Textauszug
::::::::

Die Mehrheit der berufstätigen Frauen wurde schon am Arbeitsplatz sexuell belästigt – doch wo fängt Belästigung an? Foto: sex_@snaptitude – Fotolia

Die Mehrheit der berufstätigen Frauen wurde schon am Arbeitsplatz sexuell belästigt. Doch über das Thema wird kaum gesprochen – aus Scham oder Angst um den Arbeitsplatz. Wo fängt Belästigung an? Was können Betroffene tun? Experten geben Tipps.

Stuttgart - Wann spricht man von einer sexuellen Belästigung ?
Ein plumper Spruch, eine wie zufällig ausgeführte Berührung oder ein intensiver Blick – schon das überschreitet oft die Grenze. „Nach dem Gesetz ist sexuelle Belästigung definiert als unerwünschtes, sexuell bestimmtes Verhalten“, sagt Sandra Flämig, Fachanwältin für Arbeitsrecht in Stuttgart. „Und was unerwünscht ist, entscheidet der Belästigte selbst.“ Zwar sind es hauptsächlich Frauen, die unter unerwünschten Annäherungen zu leiden haben. Doch auch Männer fühlen sich häufig sexuell bedrängt – etwa weil ihnen pornografische Bilder per E-Mail zugeschickt werden oder sie zweideutige Bemerkungen über sich ergehen lassen müssen. Das hat eine aktuelle Umfrage der Antidiskriminierungsstelle des Bundes ergeben. Darin, welche Handlungen oder Äußerungen als anzüglich empfunden werden, gibt es nach Expertenmeinung keine Unterschiede: „Wenn eine Frau eine Situation als Übergriff empfindet, wird dies in der Regel ein Mann genauso tun“, sagt die Psychologin und Sexismus-Expertin Charlotte Diehl von der Universität Bielefeld.
Wie kommt es zu sexuellen Belästigungen?

::::::::

Erfasste Daten
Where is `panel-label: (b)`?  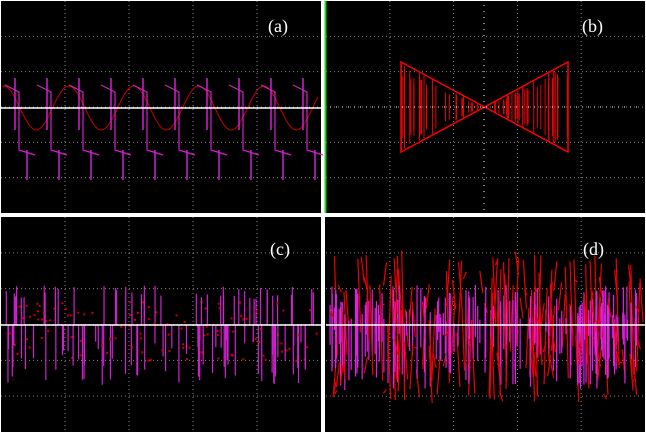
panel-label: (b) is located at coordinates (592, 26).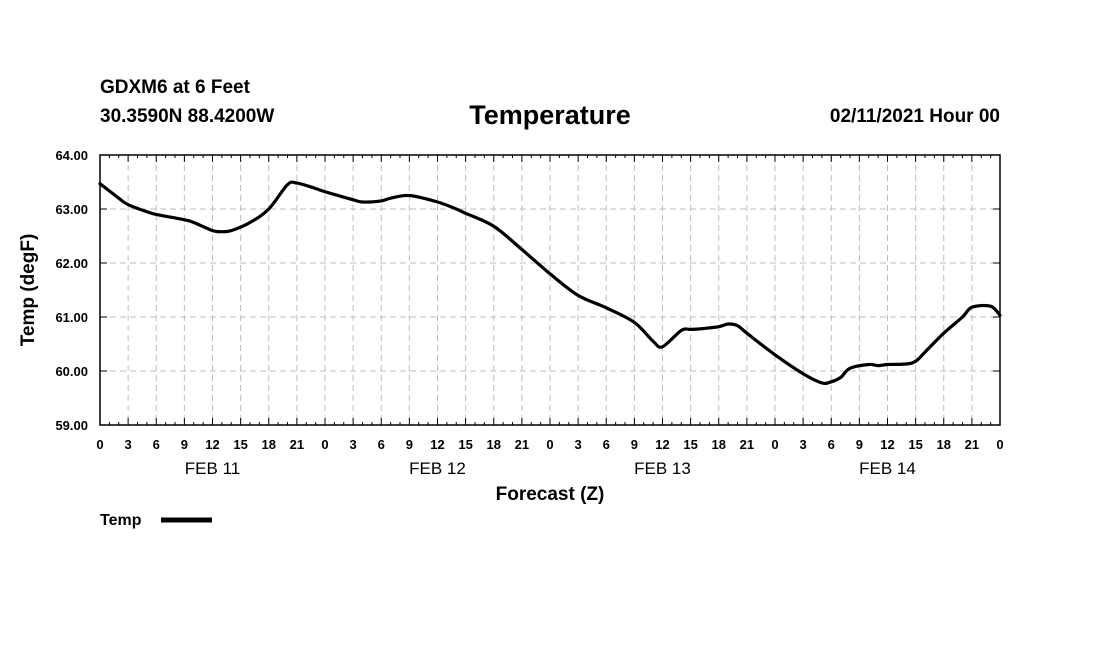 The height and width of the screenshot is (650, 1100). I want to click on y-tick-label: 59.00, so click(72, 426).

::::::::

Aufgabenstellung
Erklären Sie mithilfe des Textauszugs, warum über sexuelle Belästigung am Arbeitsplatz kaum gesprochen wird.

Musterlösung
Der Textauszug nennt zwei Gründe: Scham und Angst um den Arbeitsplatz. Deshalb bleibt das Thema meist unausgesprochen, obwohl die Mehrheit der berufstätigen Frauen schon am Arbeitsplatz sexuell belästigt wurde.